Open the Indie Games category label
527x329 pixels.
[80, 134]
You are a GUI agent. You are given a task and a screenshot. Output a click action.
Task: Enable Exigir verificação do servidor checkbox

» Task instructions:
With nothing left out, return each entry exactly.

» Exercise answer:
Open the Indie Games category label
527x329 pixels.
[80, 134]
You are a GUI agent. You are given a task and a screenshot. Output a click action.
Task: Enable Exigir verificação do servidor checkbox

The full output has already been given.